While my salary is higher, and my economic value to my practice is much higher than that of my staff, my value as a person is not. We should seek out ways to express this. My employees are women who have young children. On Halloween this year we had cancellations late in the day, which meant we were finished with patient care 30 minutes before our phones were scheduled to be forwarded to an answering service. I told my staff to go home, and I stayed and answered the phones for 30 minutes. Why? Because their time with their children was important, every bit as important as my time with my family. This simple kindness demonstrated their value in my eyes.
3. We should be models of grace.
Those of us in authority may at times find ourselves interacting with people who do not share our credentials or educational background. This should increase, not decrease grace. When understandable mistakes are made, we should be slow to anger and quick to extend grace. Years ago I had an office manager who consistently pointed out every error made by our front office staff. I called her aside and asked her what an acceptable error rate was. Puzzled, she said, “Zero.” I told her that perfection was expensive and that we were not going to get it for what we were paying! Forgiving understandable mistakes and offering encouragement reflect to others the grace that we have received from God
4. We should allow no room for anger when we deal with employees.
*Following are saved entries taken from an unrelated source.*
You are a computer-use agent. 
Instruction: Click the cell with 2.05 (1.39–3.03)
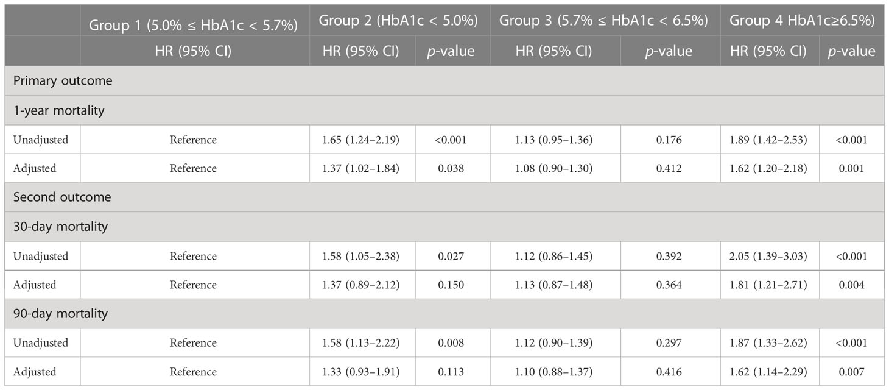(x=770, y=256)
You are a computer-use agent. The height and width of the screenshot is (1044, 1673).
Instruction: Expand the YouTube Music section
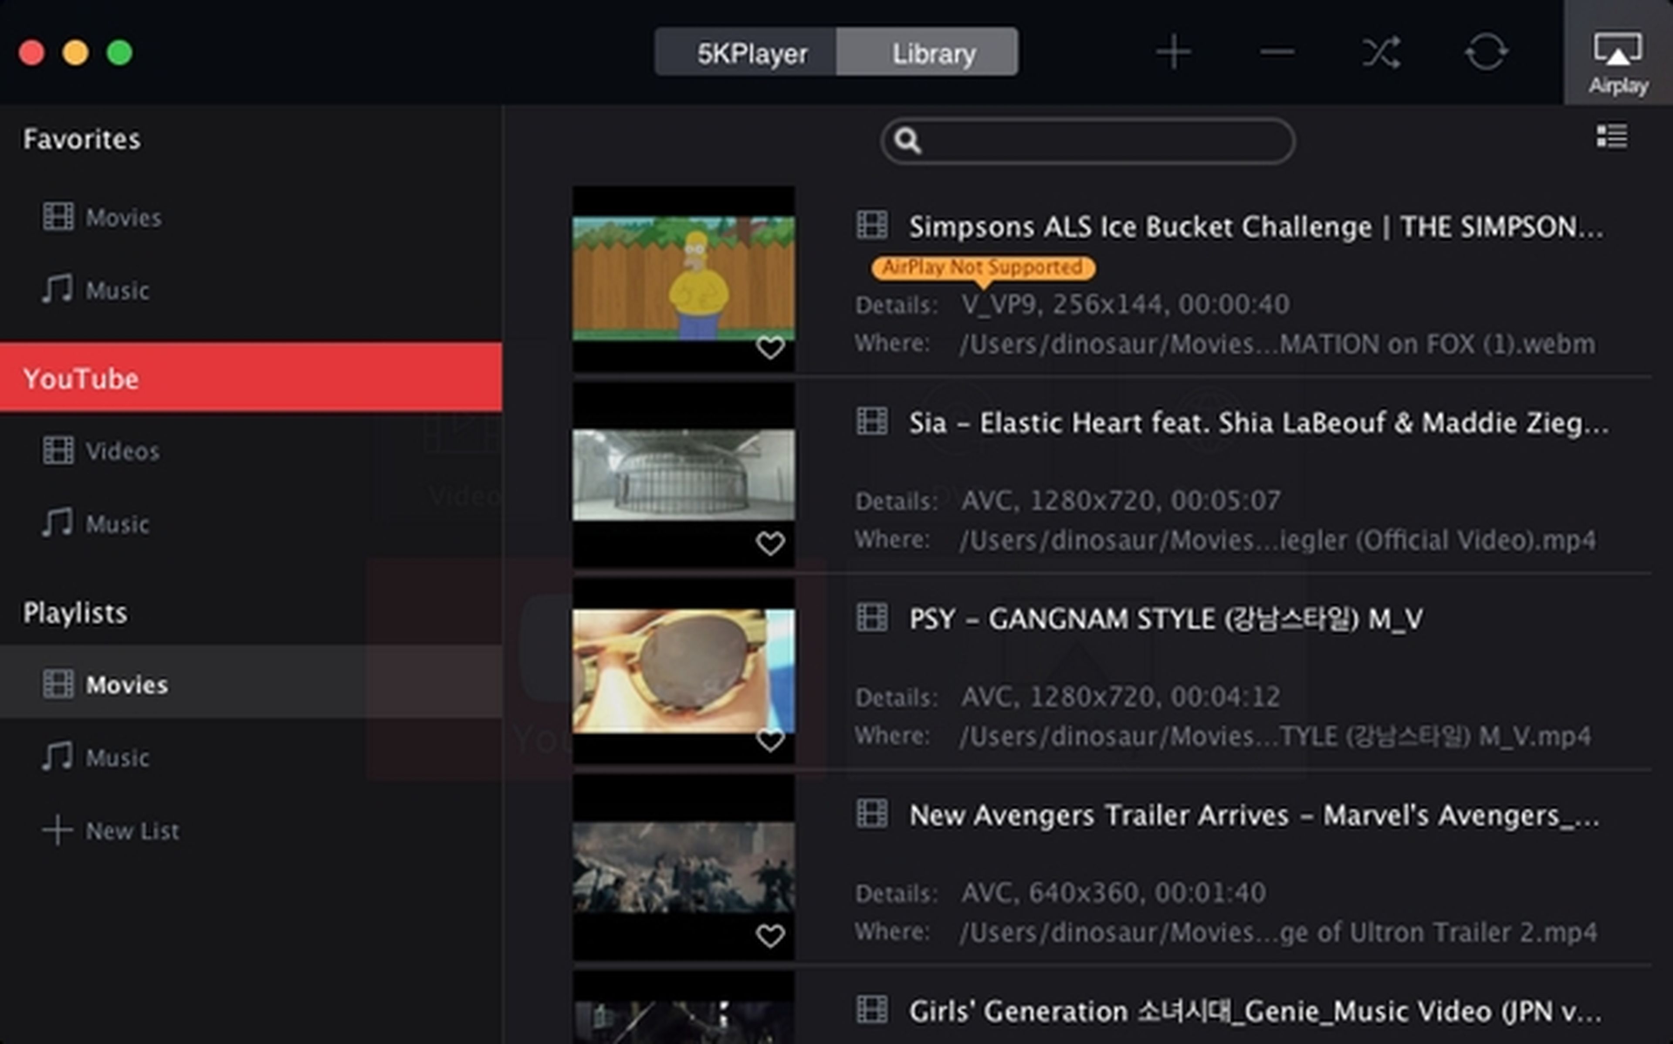(x=117, y=523)
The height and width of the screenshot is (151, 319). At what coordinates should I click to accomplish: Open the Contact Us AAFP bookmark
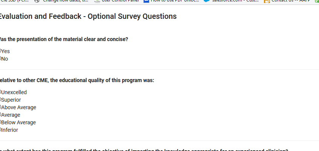coord(291,1)
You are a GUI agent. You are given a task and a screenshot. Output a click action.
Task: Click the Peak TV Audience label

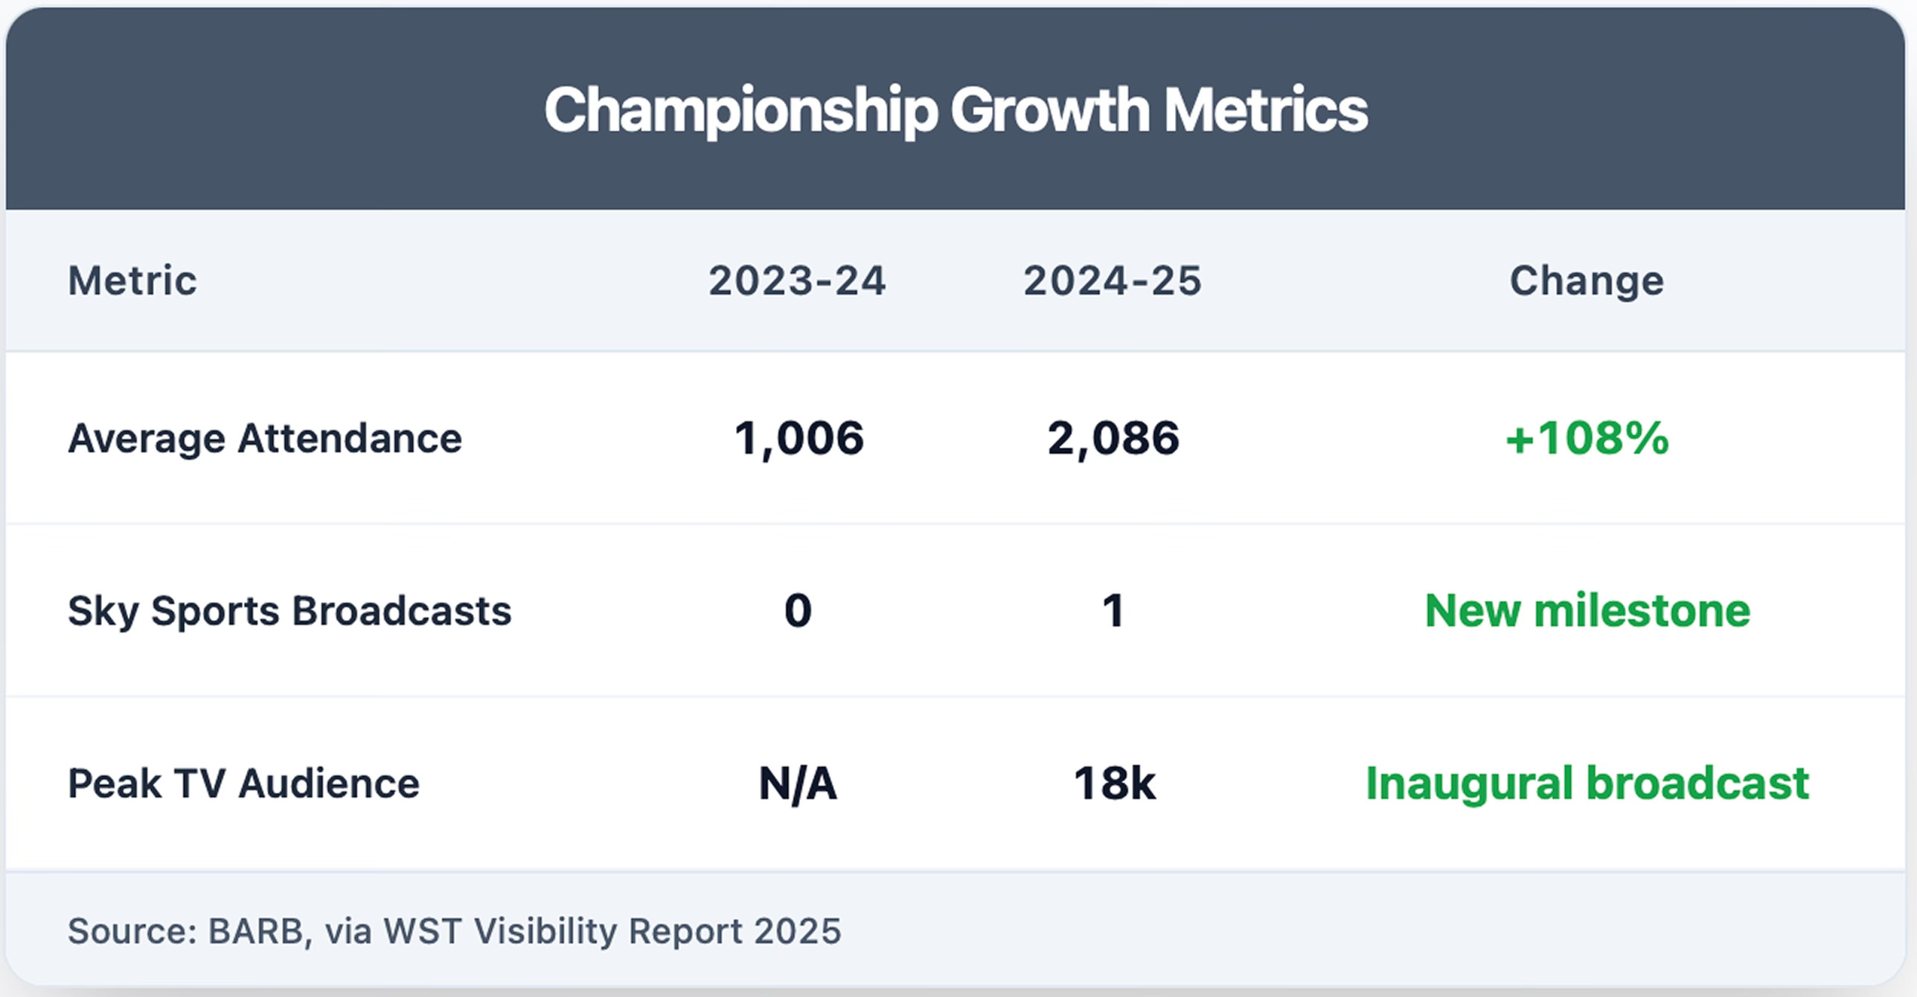[x=244, y=783]
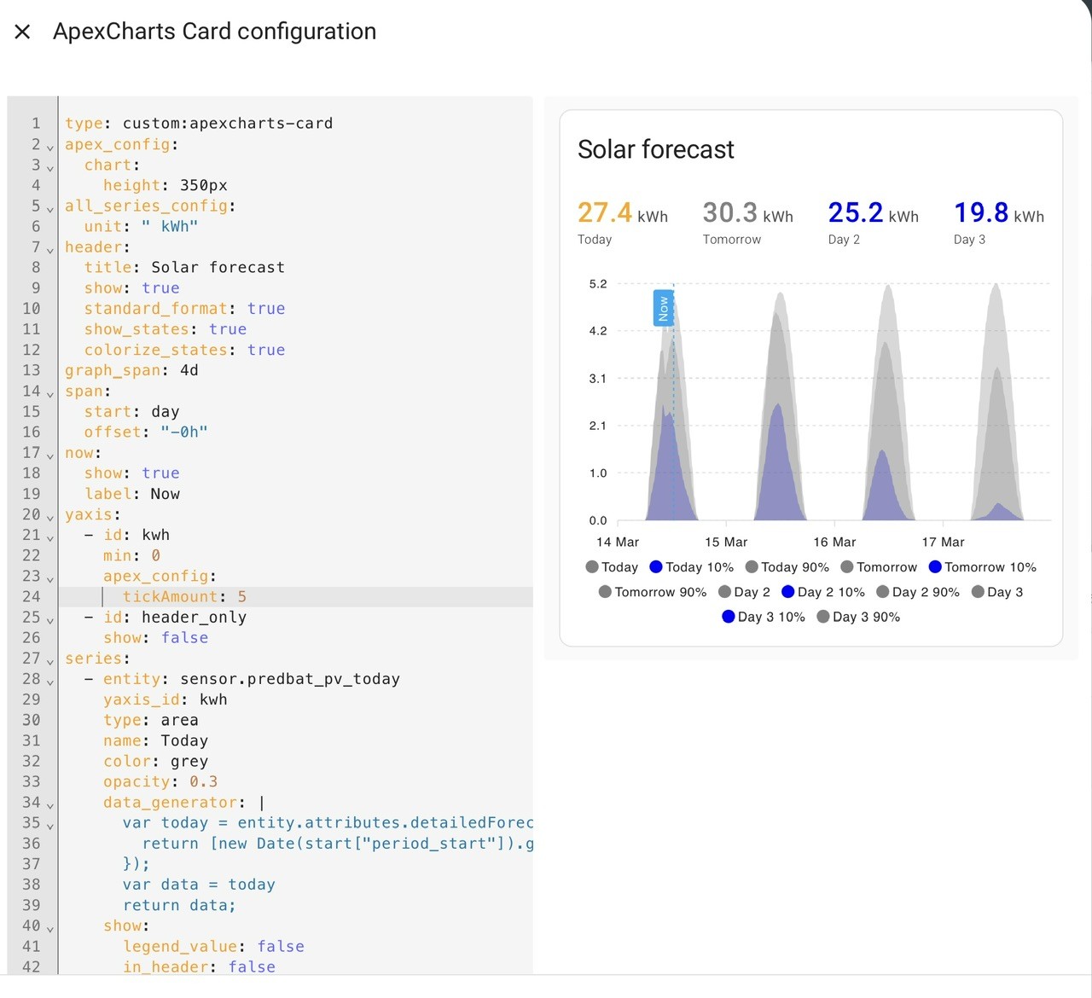Collapse the header section on line 7
Image resolution: width=1092 pixels, height=998 pixels.
tap(49, 249)
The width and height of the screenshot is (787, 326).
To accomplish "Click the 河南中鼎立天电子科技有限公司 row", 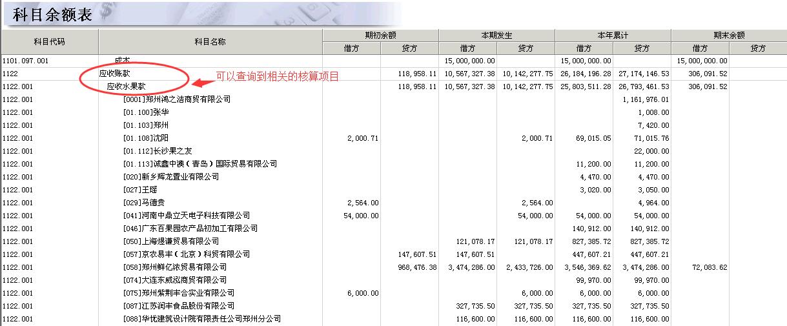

Anger does not accomplish God’s purposes (James 1:20). If we yell, demean others or lose our temper, we are not reflecting the character of God, even if we are correct.
5. Whenever possible, we should strive to elevate those under us.
Jesus did this repeatedly, bringing honor to those considered unworthy. God does this to us, calling us His children and making us joint heirs with Christ, in spite of our sin and shortcomings. I try to model this in the office. When patients thank me for working them in to the schedule, I give credit to my staff for caring about their need. I praise their efforts and accomplishments publicly, in conversations with patients and on the office Facebook page. Lifting people up is a Christian act.
6. We should defend them against harm.
We who are in authority are shepherds over our places of work, people have been entrusted to our care, and it is our job to protect them. Over the years, I have treated a number of patients who were respectful to me, but disparaging to my staff. I make it clear that this is unacceptable. Recently a patient called demanding immediate attention for a mild problem. When told I was in a room with another patient and was not available, he raised his voice and used foul language. When I learned of his behavior, I returned his call and addressed his concern, but then calmly asked him to find another physician for his ongoing care, informing him that abuse of my staff was unacceptable. In so doing I let him and my staff know that they were valued and deserving of respect.
The God who does not differentiate between rich and poor, slave and free, male and female, Jew and Greek, but who sent His Son for all, desires us to display that attitude in all of our relationships. Especially with those entrusted to our care and supervision. We need to be visibly different from our non-believing peers.